WORK TO DO:
Copy the items word for word, from the line containing "780x470 pixels. Task: Click" through the end of the items. Leave the pictures out of your answer.

##############################

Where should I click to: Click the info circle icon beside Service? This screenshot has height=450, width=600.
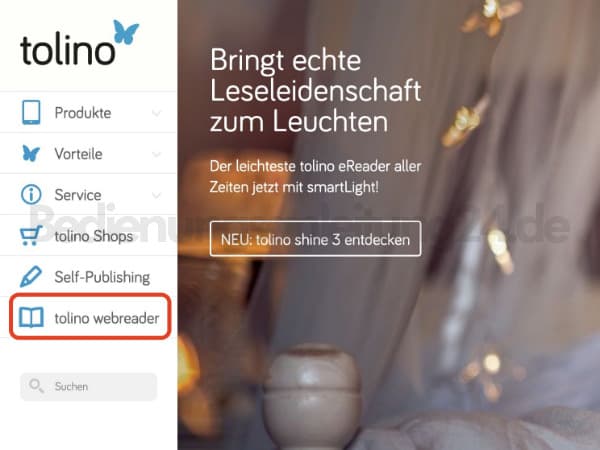(x=31, y=194)
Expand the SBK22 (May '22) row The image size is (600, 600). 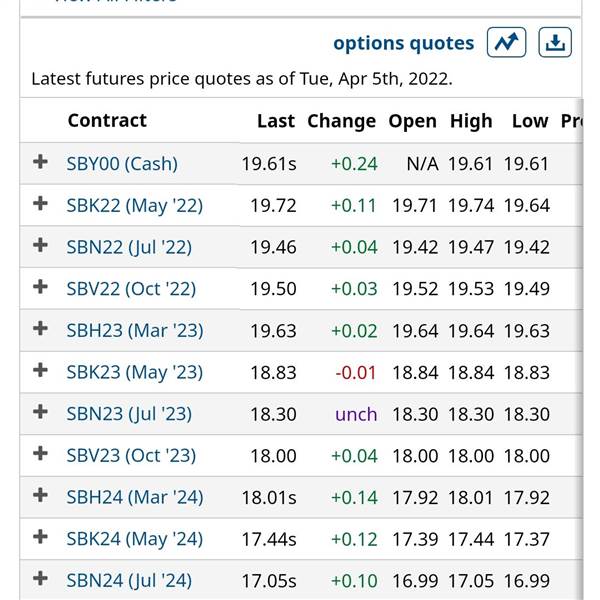(x=40, y=204)
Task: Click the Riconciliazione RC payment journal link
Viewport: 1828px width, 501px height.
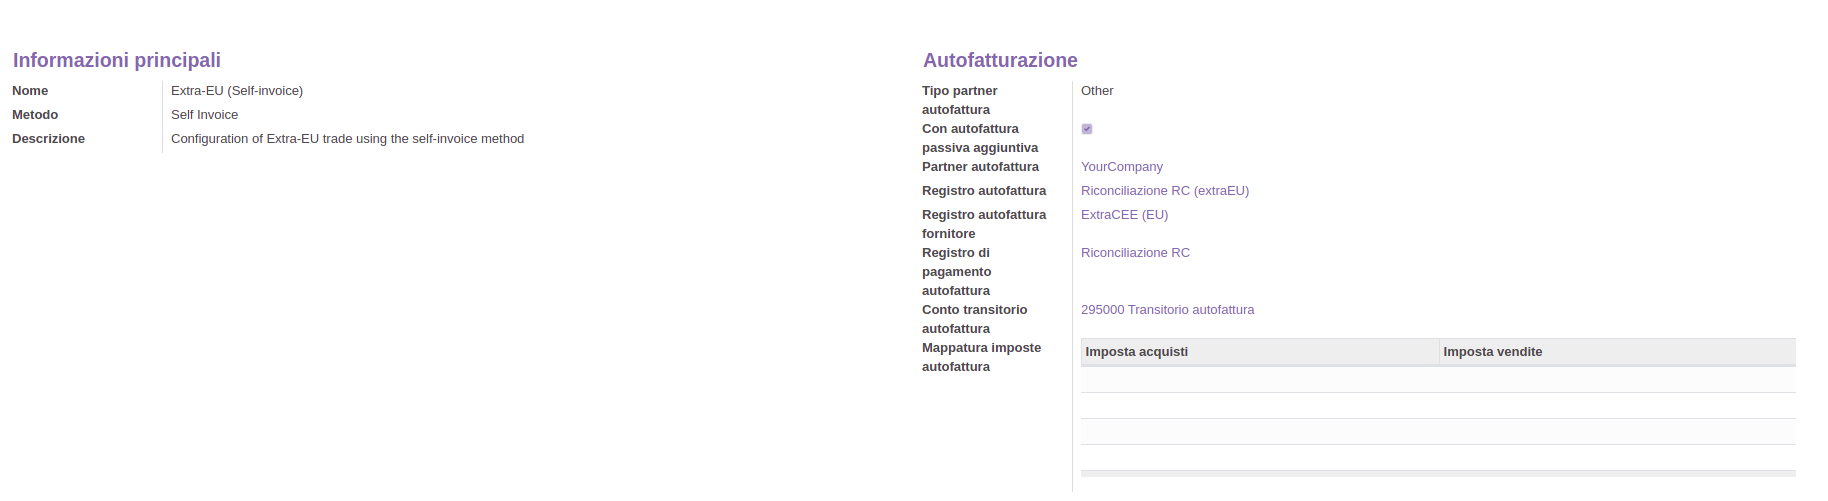Action: point(1135,253)

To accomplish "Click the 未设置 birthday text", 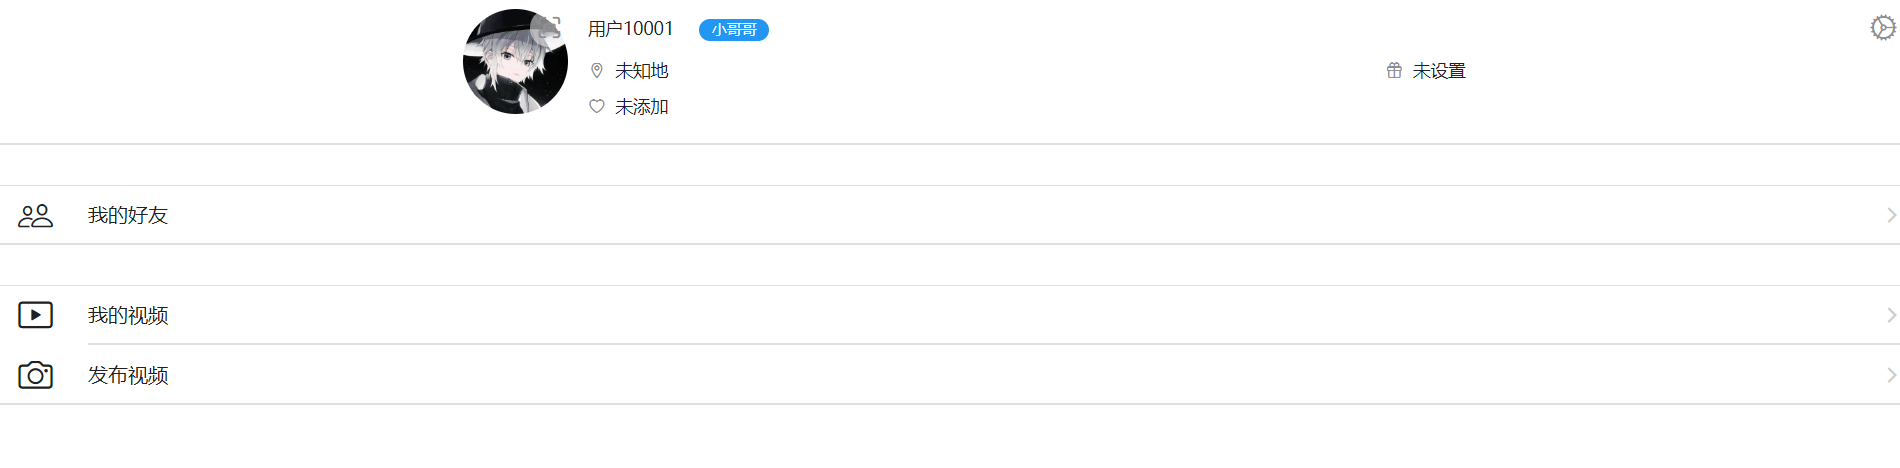I will coord(1439,71).
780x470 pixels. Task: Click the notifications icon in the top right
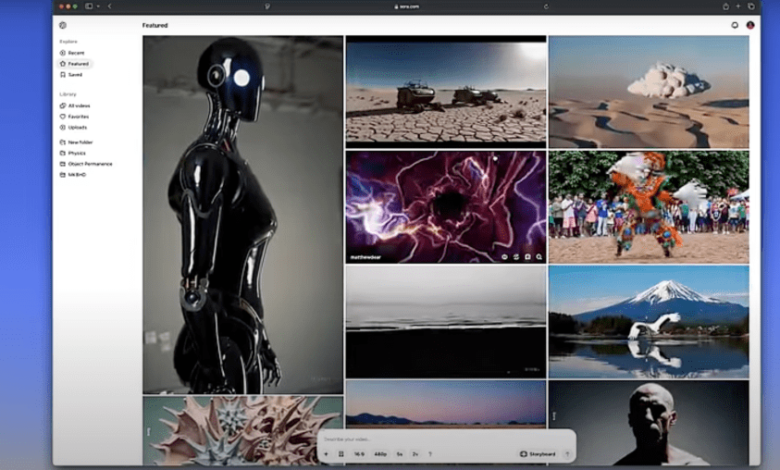735,25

##############################

RESULT FOR THIS TASK:
780x470 pixels. Task: Click the notifications icon in the top right
735,25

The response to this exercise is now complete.